> Task to complete: Reproduce the Quadshot aircraft passage below word for word, in full.

> Excerpt to read:
#####

The Quadshot is being developed by Santa Cruz engineers Piotr Esden-Tempski, Chris Forrette, Jeff Gibboney, and Pranay Sinha and features a body consisting of a one meter (39 inch)-long curved wing, that has four motors/rotors located along its length. That wing is made of EPP foam, containing a carbon fiber spar for added strength. Even though the rotors aren't arranged in the symmetrical X layout used by most quadricopters, video shot by the inventors seems to indicate that it still performs helicopter-like flight quite well.

With a reported "flip of a switch," however, the Quadshot can be flown like a regular fixed-wing airplane. Should you want to really put it through its paces, there's even a stunt-specific aerobatic flight mode, while a built-in camera mount lets users record crazy POV footage from onboard. When it's time to land, the aircraft just goes back to heli mode, and settles back-end-first onto the ground.

#####

> Given information:
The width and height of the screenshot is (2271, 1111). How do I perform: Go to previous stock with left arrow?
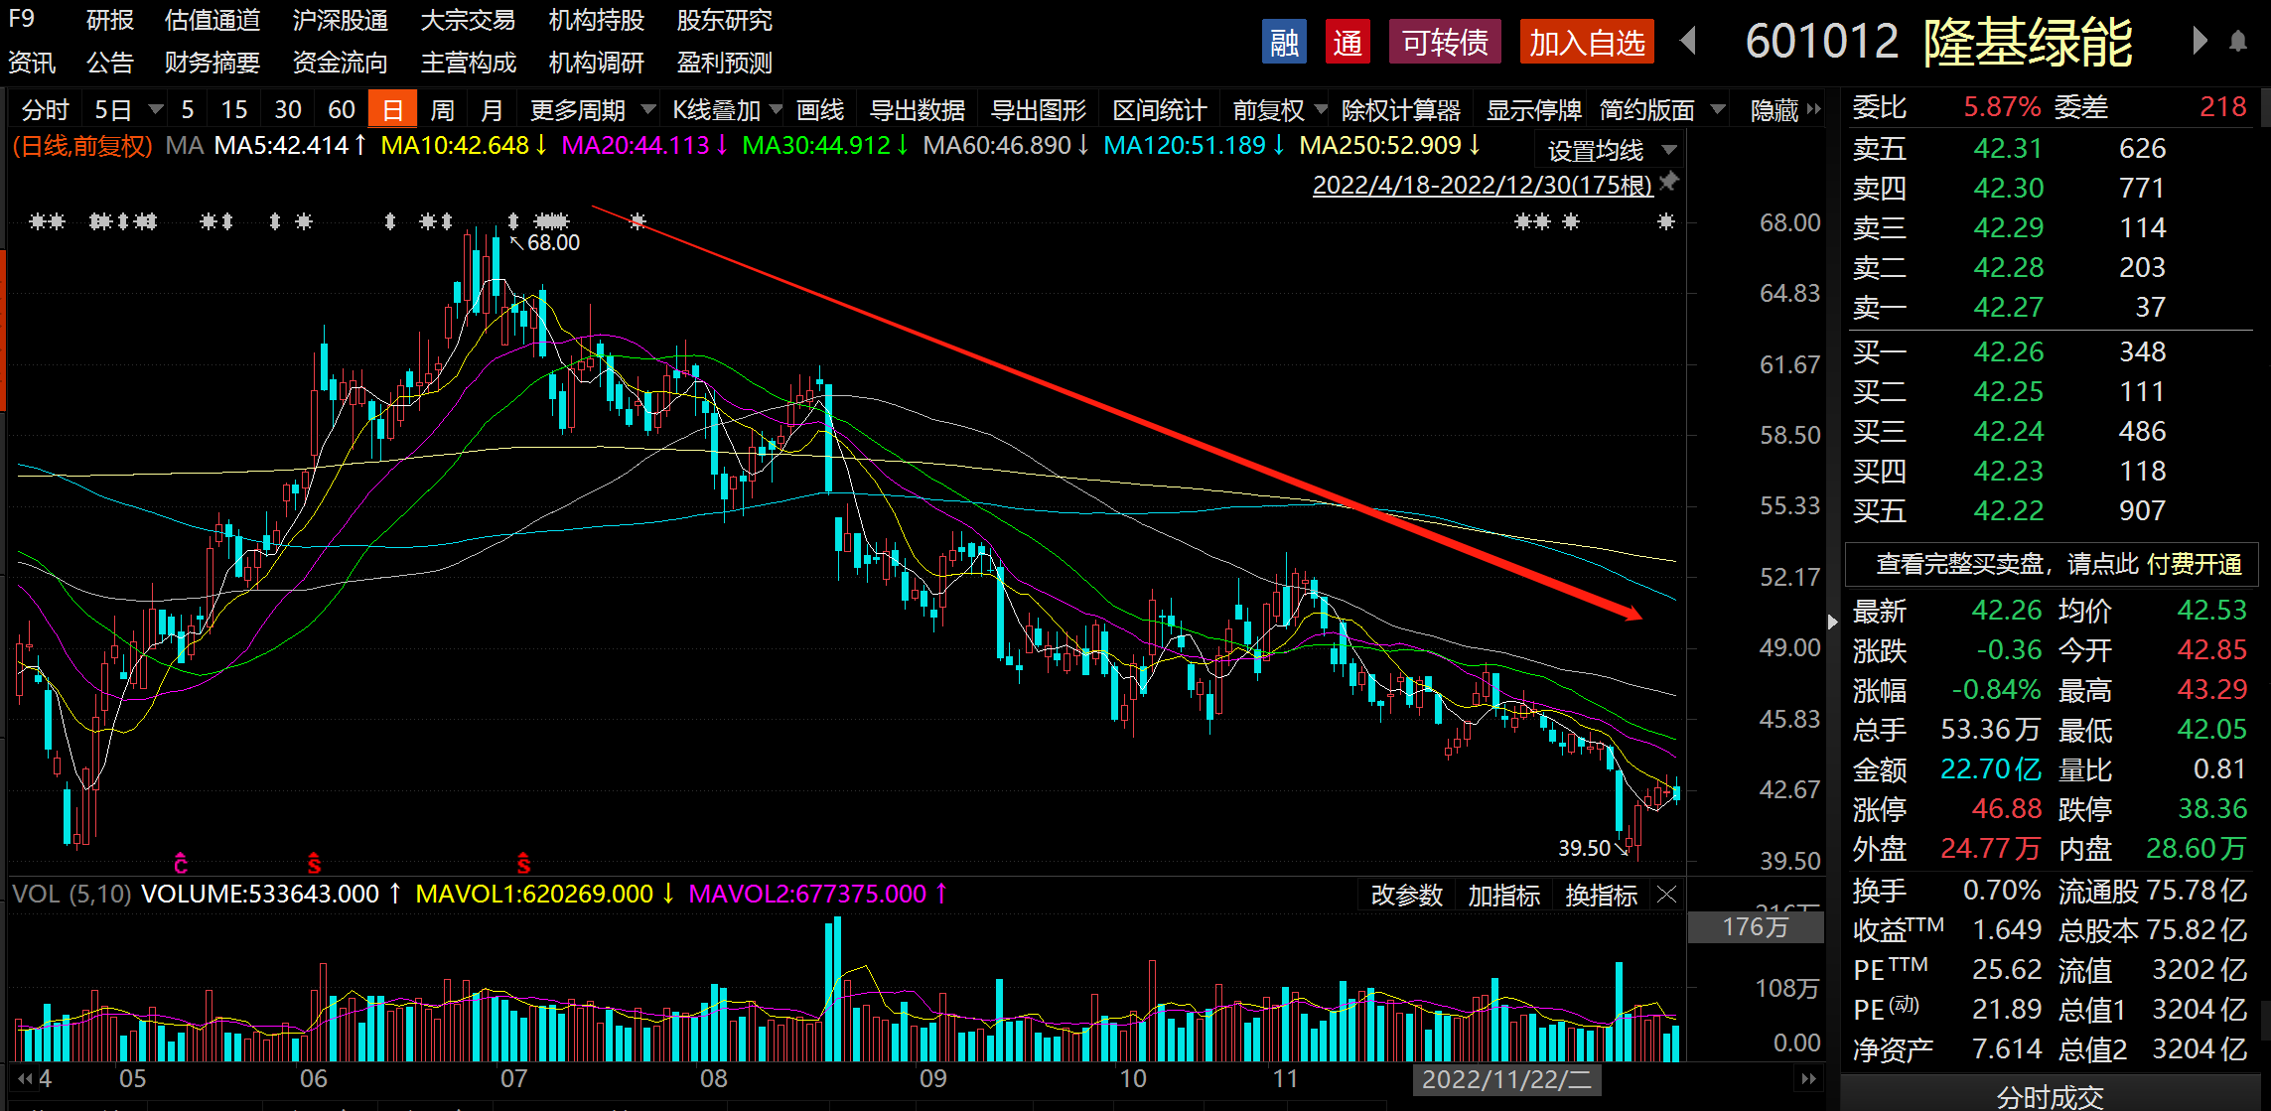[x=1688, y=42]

#####

> Answer to the task:
The Quadshot is being developed by Santa Cruz engineers Piotr Esden-Tempski, Chris Forrette, Jeff Gibboney, and Pranay Sinha and features a body consisting of a one meter (39 inch)-long curved wing, that has four motors/rotors located along its length. That wing is made of EPP foam, containing a carbon fiber spar for added strength. Even though the rotors aren't arranged in the symmetrical X layout used by most quadricopters, video shot by the inventors seems to indicate that it still performs helicopter-like flight quite well.

With a reported "flip of a switch," however, the Quadshot can be flown like a regular fixed-wing airplane. Should you want to really put it through its paces, there's even a stunt-specific aerobatic flight mode, while a built-in camera mount lets users record crazy POV footage from onboard. When it's time to land, the aircraft just goes back to heli mode, and settles back-end-first onto the ground.